----- Available records
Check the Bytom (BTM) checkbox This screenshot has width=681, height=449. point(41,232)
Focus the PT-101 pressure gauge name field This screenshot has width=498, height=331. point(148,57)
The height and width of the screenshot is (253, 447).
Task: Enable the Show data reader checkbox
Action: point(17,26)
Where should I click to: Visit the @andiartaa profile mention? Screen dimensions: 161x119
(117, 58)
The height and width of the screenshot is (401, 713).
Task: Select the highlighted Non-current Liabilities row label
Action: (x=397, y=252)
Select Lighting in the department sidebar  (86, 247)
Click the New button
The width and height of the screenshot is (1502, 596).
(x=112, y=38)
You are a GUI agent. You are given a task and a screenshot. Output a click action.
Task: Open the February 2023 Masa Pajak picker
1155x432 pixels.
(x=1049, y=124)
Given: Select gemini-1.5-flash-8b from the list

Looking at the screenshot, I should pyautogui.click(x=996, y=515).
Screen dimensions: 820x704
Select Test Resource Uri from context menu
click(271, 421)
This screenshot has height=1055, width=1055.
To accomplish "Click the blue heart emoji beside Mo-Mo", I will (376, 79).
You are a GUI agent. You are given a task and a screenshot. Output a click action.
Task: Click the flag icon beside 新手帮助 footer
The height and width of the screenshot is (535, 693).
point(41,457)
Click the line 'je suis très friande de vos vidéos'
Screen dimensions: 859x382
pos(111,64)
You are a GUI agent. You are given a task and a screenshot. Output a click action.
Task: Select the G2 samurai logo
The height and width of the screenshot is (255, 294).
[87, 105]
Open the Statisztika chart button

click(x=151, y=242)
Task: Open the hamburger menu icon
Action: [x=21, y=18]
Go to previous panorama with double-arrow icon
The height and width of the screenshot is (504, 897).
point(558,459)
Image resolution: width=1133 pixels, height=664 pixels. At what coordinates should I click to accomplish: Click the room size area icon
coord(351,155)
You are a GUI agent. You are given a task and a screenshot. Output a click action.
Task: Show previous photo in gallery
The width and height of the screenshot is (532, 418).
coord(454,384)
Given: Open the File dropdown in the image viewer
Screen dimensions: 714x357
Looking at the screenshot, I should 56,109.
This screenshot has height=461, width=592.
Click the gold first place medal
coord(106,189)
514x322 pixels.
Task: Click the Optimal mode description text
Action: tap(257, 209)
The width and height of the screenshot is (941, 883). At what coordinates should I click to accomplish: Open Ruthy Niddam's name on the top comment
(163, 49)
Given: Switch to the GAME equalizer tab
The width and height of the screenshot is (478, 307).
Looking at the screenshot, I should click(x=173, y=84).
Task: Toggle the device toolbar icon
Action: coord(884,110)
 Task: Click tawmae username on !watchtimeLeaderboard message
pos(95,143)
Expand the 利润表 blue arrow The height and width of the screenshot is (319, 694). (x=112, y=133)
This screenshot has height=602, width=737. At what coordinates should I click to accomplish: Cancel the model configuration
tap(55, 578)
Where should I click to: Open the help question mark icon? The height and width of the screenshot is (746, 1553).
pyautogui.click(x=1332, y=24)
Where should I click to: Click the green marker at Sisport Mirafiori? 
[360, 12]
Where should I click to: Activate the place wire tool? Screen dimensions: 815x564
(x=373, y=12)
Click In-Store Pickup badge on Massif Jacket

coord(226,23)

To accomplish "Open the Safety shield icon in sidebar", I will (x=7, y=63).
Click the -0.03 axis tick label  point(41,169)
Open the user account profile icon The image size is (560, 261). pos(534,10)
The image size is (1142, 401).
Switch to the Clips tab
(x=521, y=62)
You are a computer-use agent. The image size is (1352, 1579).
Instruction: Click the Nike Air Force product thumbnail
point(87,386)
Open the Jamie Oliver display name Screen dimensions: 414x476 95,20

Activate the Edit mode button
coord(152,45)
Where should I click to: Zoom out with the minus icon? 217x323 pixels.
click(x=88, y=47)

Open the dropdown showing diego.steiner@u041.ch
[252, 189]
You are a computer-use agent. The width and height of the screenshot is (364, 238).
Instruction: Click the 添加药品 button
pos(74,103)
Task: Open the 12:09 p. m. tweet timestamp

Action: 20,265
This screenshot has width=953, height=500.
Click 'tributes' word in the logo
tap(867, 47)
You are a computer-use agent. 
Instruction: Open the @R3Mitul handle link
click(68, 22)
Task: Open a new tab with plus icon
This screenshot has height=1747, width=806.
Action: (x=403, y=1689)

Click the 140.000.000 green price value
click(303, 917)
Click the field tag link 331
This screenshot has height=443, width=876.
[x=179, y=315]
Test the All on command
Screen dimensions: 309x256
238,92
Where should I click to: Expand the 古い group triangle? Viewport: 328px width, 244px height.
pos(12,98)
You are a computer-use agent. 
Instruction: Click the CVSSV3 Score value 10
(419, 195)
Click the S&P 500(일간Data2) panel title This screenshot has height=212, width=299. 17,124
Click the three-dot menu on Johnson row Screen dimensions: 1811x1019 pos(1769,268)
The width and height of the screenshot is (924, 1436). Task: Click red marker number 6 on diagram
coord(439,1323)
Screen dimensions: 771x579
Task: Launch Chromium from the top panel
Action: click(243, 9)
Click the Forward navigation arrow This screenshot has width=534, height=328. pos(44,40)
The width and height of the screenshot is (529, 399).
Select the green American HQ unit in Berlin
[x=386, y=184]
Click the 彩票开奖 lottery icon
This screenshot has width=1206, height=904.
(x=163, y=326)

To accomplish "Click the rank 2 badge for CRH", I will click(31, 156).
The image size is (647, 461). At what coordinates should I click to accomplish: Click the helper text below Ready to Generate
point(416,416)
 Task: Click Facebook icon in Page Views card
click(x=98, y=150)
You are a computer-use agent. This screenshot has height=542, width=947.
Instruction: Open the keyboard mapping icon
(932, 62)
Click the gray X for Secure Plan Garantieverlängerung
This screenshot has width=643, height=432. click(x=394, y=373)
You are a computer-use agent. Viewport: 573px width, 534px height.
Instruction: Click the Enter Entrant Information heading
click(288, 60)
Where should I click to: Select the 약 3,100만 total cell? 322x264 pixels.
----------
◆ **What you have to do**
Restate the whole listing word for word so that no line differs from the original.

◆ **Result**
Check the Bytom (BTM) checkbox This screenshot has width=681, height=449. point(41,232)
Focus the PT-101 pressure gauge name field This screenshot has width=498, height=331. point(148,57)
The height and width of the screenshot is (253, 447).
Task: Enable the Show data reader checkbox
Action: point(17,26)
Where should I click to: Visit the @andiartaa profile mention? Screen dimensions: 161x119
(117, 58)
The height and width of the screenshot is (401, 713).
Task: Select the highlighted Non-current Liabilities row label
Action: (x=397, y=252)
Select Lighting in the department sidebar  (86, 247)
Click the New button
The width and height of the screenshot is (1502, 596).
(x=112, y=38)
You are a GUI agent. You are given a task and a screenshot. Output a click action.
Task: Open the February 2023 Masa Pajak picker
1155x432 pixels.
(x=1049, y=124)
Given: Select gemini-1.5-flash-8b from the list

Looking at the screenshot, I should pyautogui.click(x=996, y=515).
Screen dimensions: 820x704
Select Test Resource Uri from context menu
click(271, 421)
This screenshot has height=1055, width=1055.
To accomplish "Click the blue heart emoji beside Mo-Mo", I will (376, 79).
You are a GUI agent. You are given a task and a screenshot. Output a click action.
Task: Click the flag icon beside 新手帮助 footer
The height and width of the screenshot is (535, 693).
point(41,457)
Click the line 'je suis très friande de vos vidéos'
Screen dimensions: 859x382
pos(111,64)
You are a GUI agent. You are given a task and a screenshot. Output a click action.
Task: Select the G2 samurai logo
The height and width of the screenshot is (255, 294).
[87, 105]
Open the Statisztika chart button

click(x=151, y=242)
Task: Open the hamburger menu icon
Action: [x=21, y=18]
Go to previous panorama with double-arrow icon
The height and width of the screenshot is (504, 897).
point(558,459)
Image resolution: width=1133 pixels, height=664 pixels. At what coordinates should I click to accomplish: Click the room size area icon
coord(351,155)
You are a GUI agent. You are given a task and a screenshot. Output a click action.
Task: Show previous photo in gallery
The width and height of the screenshot is (532, 418).
coord(454,384)
Given: Open the File dropdown in the image viewer
Screen dimensions: 714x357
Looking at the screenshot, I should 56,109.
This screenshot has height=461, width=592.
Click the gold first place medal
coord(106,189)
514x322 pixels.
Task: Click the Optimal mode description text
Action: tap(257, 209)
The width and height of the screenshot is (941, 883). At what coordinates should I click to accomplish: Open Ruthy Niddam's name on the top comment
(163, 49)
Given: Switch to the GAME equalizer tab
The width and height of the screenshot is (478, 307).
Looking at the screenshot, I should click(x=173, y=84).
Task: Toggle the device toolbar icon
Action: coord(884,110)
 Task: Click tawmae username on !watchtimeLeaderboard message
pos(95,143)
Expand the 利润表 blue arrow The height and width of the screenshot is (319, 694). (x=112, y=133)
This screenshot has height=602, width=737. At what coordinates should I click to accomplish: Cancel the model configuration
tap(55, 578)
Where should I click to: Open the help question mark icon? The height and width of the screenshot is (746, 1553).
pyautogui.click(x=1332, y=24)
Where should I click to: Click the green marker at Sisport Mirafiori? 
[360, 12]
Where should I click to: Activate the place wire tool? Screen dimensions: 815x564
(x=373, y=12)
Click In-Store Pickup badge on Massif Jacket

coord(226,23)

To accomplish "Open the Safety shield icon in sidebar", I will (x=7, y=63).
Click the -0.03 axis tick label  point(41,169)
Open the user account profile icon The image size is (560, 261). pos(534,10)
The image size is (1142, 401).
Switch to the Clips tab
(x=521, y=62)
You are a computer-use agent. The image size is (1352, 1579).
Instruction: Click the Nike Air Force product thumbnail
point(87,386)
Open the Jamie Oliver display name Screen dimensions: 414x476 95,20

Activate the Edit mode button
coord(152,45)
Where should I click to: Zoom out with the minus icon? 217x323 pixels.
click(x=88, y=47)

Open the dropdown showing diego.steiner@u041.ch
[252, 189]
You are a computer-use agent. The width and height of the screenshot is (364, 238).
Instruction: Click the 添加药品 button
pos(74,103)
Task: Open the 12:09 p. m. tweet timestamp

Action: 20,265
This screenshot has width=953, height=500.
Click 'tributes' word in the logo
tap(867, 47)
You are a computer-use agent. 
Instruction: Open the @R3Mitul handle link
click(68, 22)
Task: Open a new tab with plus icon
This screenshot has height=1747, width=806.
Action: (x=403, y=1689)

Click the 140.000.000 green price value
click(303, 917)
Click the field tag link 331
This screenshot has height=443, width=876.
[x=179, y=315]
Test the All on command
Screen dimensions: 309x256
238,92
Where should I click to: Expand the 古い group triangle? Viewport: 328px width, 244px height.
pos(12,98)
You are a computer-use agent. 
Instruction: Click the CVSSV3 Score value 10
(419, 195)
Click the S&P 500(일간Data2) panel title This screenshot has height=212, width=299. 17,124
Click the three-dot menu on Johnson row Screen dimensions: 1811x1019 pos(1769,268)
The width and height of the screenshot is (924, 1436). Task: Click red marker number 6 on diagram
coord(439,1323)
Screen dimensions: 771x579
Task: Launch Chromium from the top panel
Action: click(243, 9)
Click the Forward navigation arrow This screenshot has width=534, height=328. pos(44,40)
The width and height of the screenshot is (529, 399).
Select the green American HQ unit in Berlin
[x=386, y=184]
Click the 彩票开奖 lottery icon
This screenshot has width=1206, height=904.
(x=163, y=326)

To accomplish "Click the rank 2 badge for CRH", I will click(31, 156).
The image size is (647, 461). At what coordinates should I click to accomplish: Click the helper text below Ready to Generate
point(416,416)
 Task: Click Facebook icon in Page Views card
click(x=98, y=150)
You are a computer-use agent. This screenshot has height=542, width=947.
Instruction: Open the keyboard mapping icon
(932, 62)
Click the gray X for Secure Plan Garantieverlängerung
This screenshot has width=643, height=432. click(x=394, y=373)
You are a computer-use agent. Viewport: 573px width, 534px height.
Instruction: Click the Enter Entrant Information heading
click(288, 60)
Where should I click to: Select the 약 3,100만 total cell? 322x264 pixels.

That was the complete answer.